Will Released Alien Convicts Be Deported? Can Senate Bill 2123 Be Defeated?

By Dan Cadman on November 5, 2015

It's been about two weeks since the media caught hold of a little-remarked change in U.S. sentencing guidelines that occurred in 2014, making many federal prisoners eligible for earlier-than-expected releases, which began to take effect Halloween weekend when the first of an eventual flood of 40,000-plus drug and "minor" offenders, were released. "Trick or Treat!" (Well, maybe the American public just gets the trick; there's no treat that I can see here.) Estimates are that between 11,500 and 13,200 of those released will be alien convicts.

Uncertainty over whether the administration will choose to deal with these alien felons promptly and effectively is so strong that House Judiciary Chairman Bob Goodlatte (R-Va.) wrote an article for National Review condemning the guideline changes because they were undertaken by the U.S. Sentencing Commission rather than via legislation, with the result that violent offenders are being released. Various senators also sent letters to the attorney general and the secretary of the Department of Homeland Security (DHS) to urge that the aliens released be held in detention pending removal.

The Sentencing Commission and the administration deny that violent offenders will make up a hefty portion of the releases, but Paul Sperry of Investors' Business Daily quotes senior probation officers as putting the lie to those denials:
 

Senior U.S. probation officials tell me that a large number of the convicted felons who will go free within the next few days are in fact hardened gang members with violent criminal records, including weapons use.

"If you look at the history of many of those being released, they are far from nonviolent," said Greg Forest, who last month stepped down as chief U.S. probation officer for the Western District of North Carolina.

And more than 4 in 10 will return to drug-dealing and gangbanging after they hit the streets.

Internal government documents I've obtained show that the administration figures as many as 43% may re-offend within five years of release. ...

What's more, a third of the released prisoners are illegal immigrants, some of whom are affiliated with the brutal MS-13 gang. Despite what the administration says, they aren't scheduled to be deported upon release.

"We were told we may end up supervising them," Forest said.

 


What do advocacy groups have to say about these offenders? In a joint letter to the director of Immigration and Customs Enforcement (ICE), a DHS agency with primary responsibility for enforcement in the interior of the United States, including over criminal aliens, 14 organizations urged, among other things, that the offenders be "screened for prosecutorial discretion", the administration's phrase for the unconstitutionally broad catch-and-release program through which tens of thousands of aliens, notably including alien criminals, have been released from custody back to the streets rather than be subjected to deportation proceedings. Among those spearheading the charge with the letter were the American Civil Liberties Union, the American Immigration Lawyers Association (AILA, the private bar group that represents aliens for a fee), and the Service Employees International Union (SEIU, a union organization which includes large numbers of aliens living and working illegally in the United States).

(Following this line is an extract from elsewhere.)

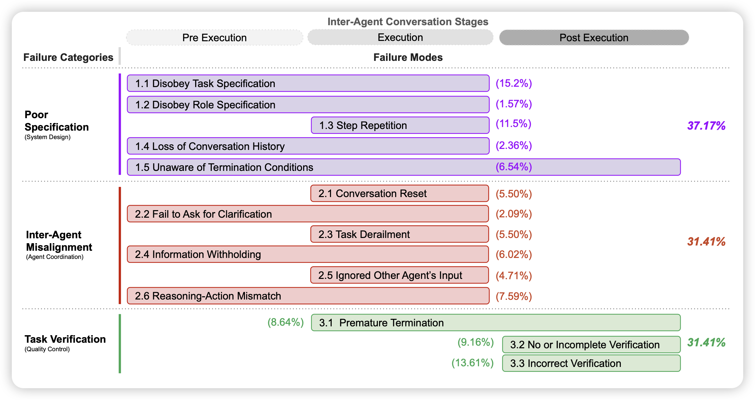Click the Inter-Agent Misalignment category label
The image size is (755, 400).
pyautogui.click(x=59, y=241)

This letter is Exhibit A as to why Americans cannot trust open borders advocates to ever go along with any immigration reform that attempts to combine amnesty with restoration of a balanced enforcement program. The notion of removing aliens, even alien felons, is anathema to their way of thinking. They will sit back, wait for the amnesty, and then waylay every effort at enforcement, as they did the last time around.

And prosecutorial discretion? The overwhelming majority of the alien convicts being released are defined as "aggravated felons" under immigration law, due to their drug trafficking and gun convictions. The law requires that they be detained pending removal, and even provides for an expeditious method of deporting them that doesn't require ICE to queue them up for hearings before immigration judges, whose detention dockets are so backlogged that it can take months to even initiate a hearing. Taxpayers should not be expected to bear those costs — especially considering that many of those released are traffickers who were apprehended in the act of moving drugs into the United States across land and sea borders. It is no accident that the three states representing the highest number of arrests of these convicts are border states: California, Texas, and Florida.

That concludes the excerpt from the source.